### EXERCISE DATA
= = = = =

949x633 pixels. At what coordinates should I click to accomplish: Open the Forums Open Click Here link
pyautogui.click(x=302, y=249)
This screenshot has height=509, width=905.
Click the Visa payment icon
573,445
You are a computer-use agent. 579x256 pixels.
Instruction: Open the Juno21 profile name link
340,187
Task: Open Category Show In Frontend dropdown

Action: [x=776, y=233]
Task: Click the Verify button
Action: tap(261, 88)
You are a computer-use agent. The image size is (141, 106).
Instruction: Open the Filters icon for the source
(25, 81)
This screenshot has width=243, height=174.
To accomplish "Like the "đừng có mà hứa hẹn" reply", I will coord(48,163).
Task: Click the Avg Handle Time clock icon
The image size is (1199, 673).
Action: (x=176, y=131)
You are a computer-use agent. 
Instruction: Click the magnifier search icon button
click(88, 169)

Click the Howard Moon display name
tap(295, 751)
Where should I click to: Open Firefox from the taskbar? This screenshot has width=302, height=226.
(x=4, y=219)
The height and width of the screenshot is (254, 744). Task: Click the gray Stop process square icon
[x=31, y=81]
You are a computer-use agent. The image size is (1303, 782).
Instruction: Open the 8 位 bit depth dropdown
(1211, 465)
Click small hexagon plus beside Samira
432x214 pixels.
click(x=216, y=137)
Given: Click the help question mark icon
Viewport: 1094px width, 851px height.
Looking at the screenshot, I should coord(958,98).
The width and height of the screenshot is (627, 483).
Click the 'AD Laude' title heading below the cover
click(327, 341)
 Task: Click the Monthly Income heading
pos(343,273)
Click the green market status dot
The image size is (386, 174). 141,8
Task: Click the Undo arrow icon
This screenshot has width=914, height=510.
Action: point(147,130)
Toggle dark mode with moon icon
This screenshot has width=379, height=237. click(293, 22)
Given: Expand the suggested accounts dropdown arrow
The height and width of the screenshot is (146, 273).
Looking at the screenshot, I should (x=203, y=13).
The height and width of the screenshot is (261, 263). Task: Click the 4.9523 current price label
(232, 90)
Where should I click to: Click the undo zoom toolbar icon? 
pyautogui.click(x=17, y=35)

= = = = =

The listing above is to be transcribed exactly. Include every line.

### SOLUTION TO THIS EXERCISE
949x633 pixels. At what coordinates should I click to accomplish: Open the Forums Open Click Here link
pyautogui.click(x=302, y=249)
This screenshot has height=509, width=905.
Click the Visa payment icon
573,445
You are a computer-use agent. 579x256 pixels.
Instruction: Open the Juno21 profile name link
340,187
Task: Open Category Show In Frontend dropdown

Action: [x=776, y=233]
Task: Click the Verify button
Action: tap(261, 88)
You are a computer-use agent. The image size is (141, 106).
Instruction: Open the Filters icon for the source
(25, 81)
This screenshot has width=243, height=174.
To accomplish "Like the "đừng có mà hứa hẹn" reply", I will coord(48,163).
Task: Click the Avg Handle Time clock icon
The image size is (1199, 673).
Action: (x=176, y=131)
You are a computer-use agent. 
Instruction: Click the magnifier search icon button
click(88, 169)

Click the Howard Moon display name
tap(295, 751)
Where should I click to: Open Firefox from the taskbar? This screenshot has width=302, height=226.
(x=4, y=219)
The height and width of the screenshot is (254, 744). Task: Click the gray Stop process square icon
[x=31, y=81]
You are a computer-use agent. The image size is (1303, 782).
Instruction: Open the 8 位 bit depth dropdown
(1211, 465)
Click small hexagon plus beside Samira
432x214 pixels.
click(x=216, y=137)
Given: Click the help question mark icon
Viewport: 1094px width, 851px height.
Looking at the screenshot, I should coord(958,98).
The width and height of the screenshot is (627, 483).
Click the 'AD Laude' title heading below the cover
click(327, 341)
 Task: Click the Monthly Income heading
pos(343,273)
Click the green market status dot
The image size is (386, 174). 141,8
Task: Click the Undo arrow icon
This screenshot has width=914, height=510.
Action: point(147,130)
Toggle dark mode with moon icon
This screenshot has width=379, height=237. click(293, 22)
Given: Expand the suggested accounts dropdown arrow
The height and width of the screenshot is (146, 273).
Looking at the screenshot, I should (x=203, y=13).
The height and width of the screenshot is (261, 263). Task: Click the 4.9523 current price label
(232, 90)
Where should I click to: Click the undo zoom toolbar icon? 
pyautogui.click(x=17, y=35)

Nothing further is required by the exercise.